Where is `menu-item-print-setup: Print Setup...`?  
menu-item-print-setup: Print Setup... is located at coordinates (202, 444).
...
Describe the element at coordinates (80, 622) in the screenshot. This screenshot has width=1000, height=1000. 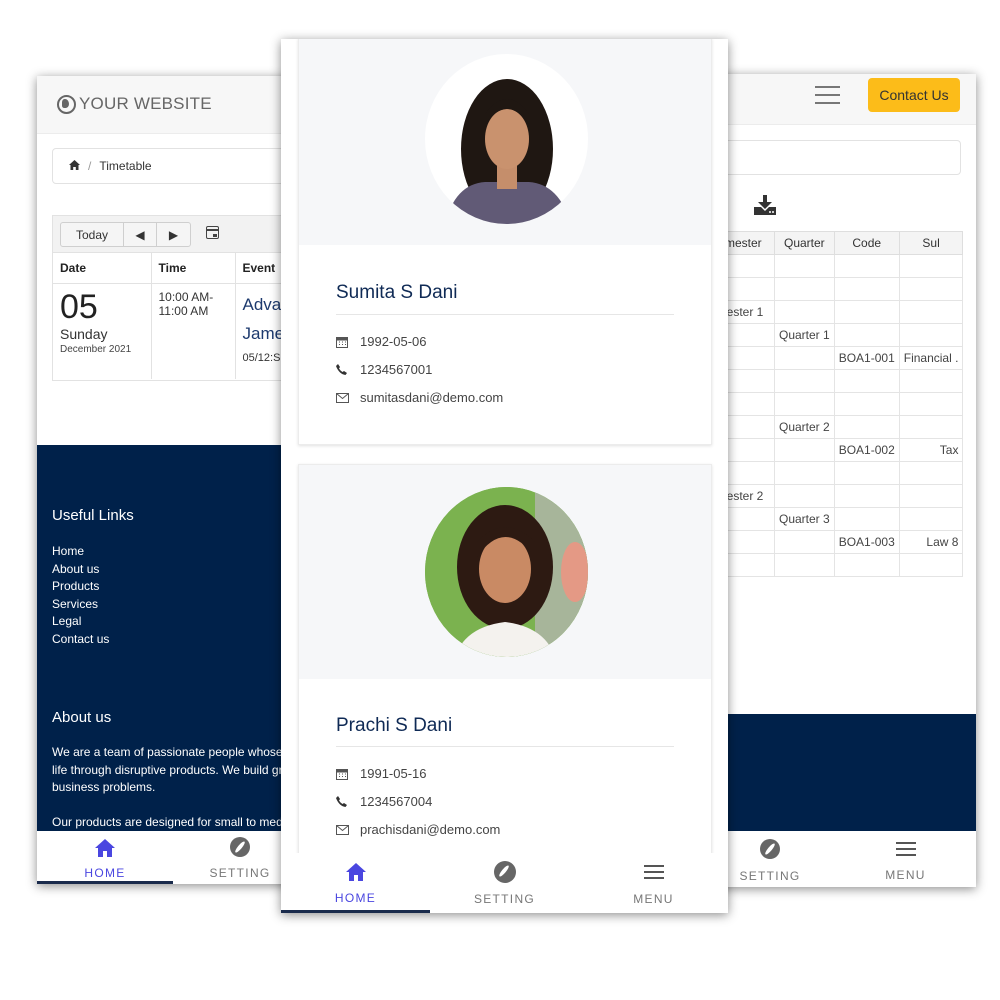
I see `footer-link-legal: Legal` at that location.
...
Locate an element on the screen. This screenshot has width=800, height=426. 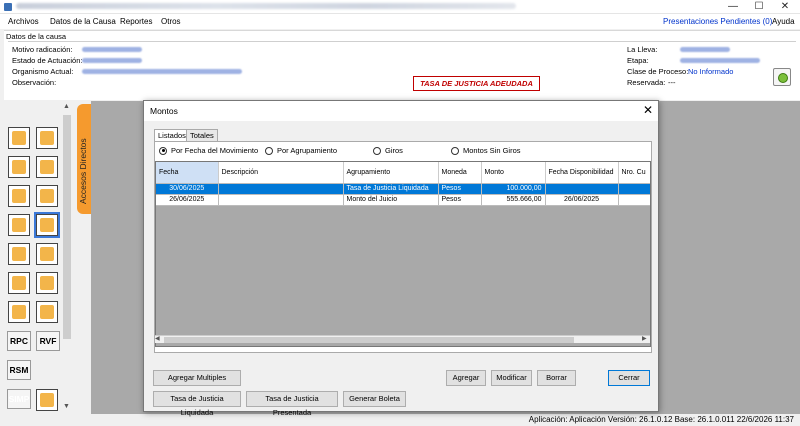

* _EXERCISE INSTRUCTIONS_
Which lines in the listing above contain the string "print"? Select each one and copy it.

* _TASK OUTPUT_
Where is `menu-item-print-setup: Print Setup...`?  
menu-item-print-setup: Print Setup... is located at coordinates (202, 444).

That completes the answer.